Thursday, December 20, 2007

Off to Kanchanaburi Province

Wat Tham Seua and Wat Tham Khao Noi
Heading to Sangkhlaburi. Any hot food tips? I'm all ears.

Wednesday, December 19, 2007

Asian sandwich, Seafood Sausage

Another day in China Town, another day of conspicuous consumption. This time I was not alone, but once again the stomachs were relatively full. No matter, room can always be found. A few weeks back I spied a man selling some really nice salap bao. I don't usually like salap bao that much. They always taste a bit on the junkie side, but have a lot of potential. This man was selling something more delicious looking than normal, so a return visit was in order. Unfortunately we struck out. He was not where I had spied him previously. Instead Miss K gravitated toward this stand.

Miss K, who spent her early years in Malaysia, claimed this is a Malaysian snack. I had previously seen what looked like colored goo filled sandwiches before, but these appeared much more wholesome. I asked the man the name and he said something about honey.

We purchased a bag of peanut and honey? filled sandwiches/pancakes and ducked into the entryway of one of yaowarat's many gold shops and dug in. Both E and I found these incredibly familiar tasting: they were like an Asian version of a peanut butter and honey sandwich. Very nice.

Next we did a run through of Chaoren Krung 16. I stopped for some dim sum.

Shrimp dim sum sounded nice, but so did the scallops. Miss K suddenly directed my attention toward a sausage like object saying it was "very nice." It seemed like a good idea.
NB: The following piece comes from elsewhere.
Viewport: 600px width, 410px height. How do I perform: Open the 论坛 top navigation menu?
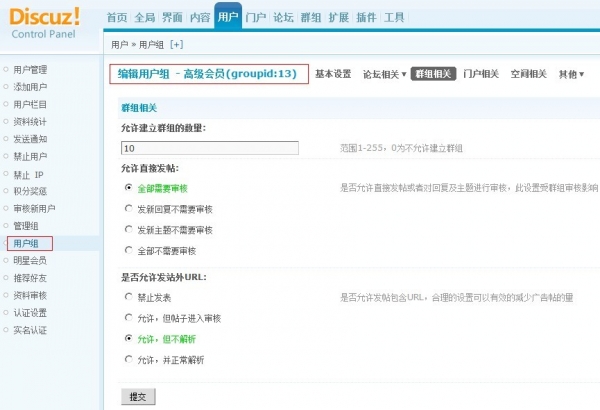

Suddenly I was holding a 100 Baht(!) seafood sausage. After the first bite the price made sense. It was filled completely with only shrimp and crab. I tried to capture a better image of this snack but it just looked rude.

Wednesday, December 12, 2007

Another Bami Post

Great food in Bangkok is a tricky business. Yes, it is fair to say that there is good to be found an any given street corner, but once you've eaten it for a while it all starts to seem rather, well, the same. Laad Na tastes like laad na, hoi thod tastes like hoi thod, the snozberries taste like snozberries, etc. Then, along comes a version of an old favorite that simply destroys what you are used to. Trouble is, finding these places can be bothersome. How many plates of only passable khao man gai can you eat before you can't stomach another? The more I get used to eating Thai food, the more perfection I demand, and the more difficult it is to get satisfaction. I assure you that this isn't being unreasonable. This is a big city with a mind boggling number of places to try. There are some absolute gems out there.

I was alerted to a famous bami stand earlier this year very near my house. Reports suggested that it was good, more expensive than usual(50 Baht, oh the humanity!), and popular. People drive from the surrounding businesses to get a taste of the finest bami in the area. After one visit I was converted, and elsewhere many other bowl became only passable.

On a recent visit, we were pleased to find the place rather uncrowded, even after a van full of office workers piled in before us. Without thinking we each ordered one with everything:

Here's a very large bowl of: dry bami, red pork, pork dumplings, and lots of delicious crab. I could have done without the red pork. Although one of the things I was told about this place was the quality of the pork, it seemed too red and too sweet. Besides that, this here bowl is hard to beat. Even though I usually prefer shrimp dumplings, these here pork dumplings are fresher than any I have ever tasted. We saw one of the owners putting them together in the back. The real highlight of this bowl is the crab. Many bami stands will offer you a little tease of crab, where after you've eaten, you remember that even though you ordered it with crab, you can't remember actually tasting it.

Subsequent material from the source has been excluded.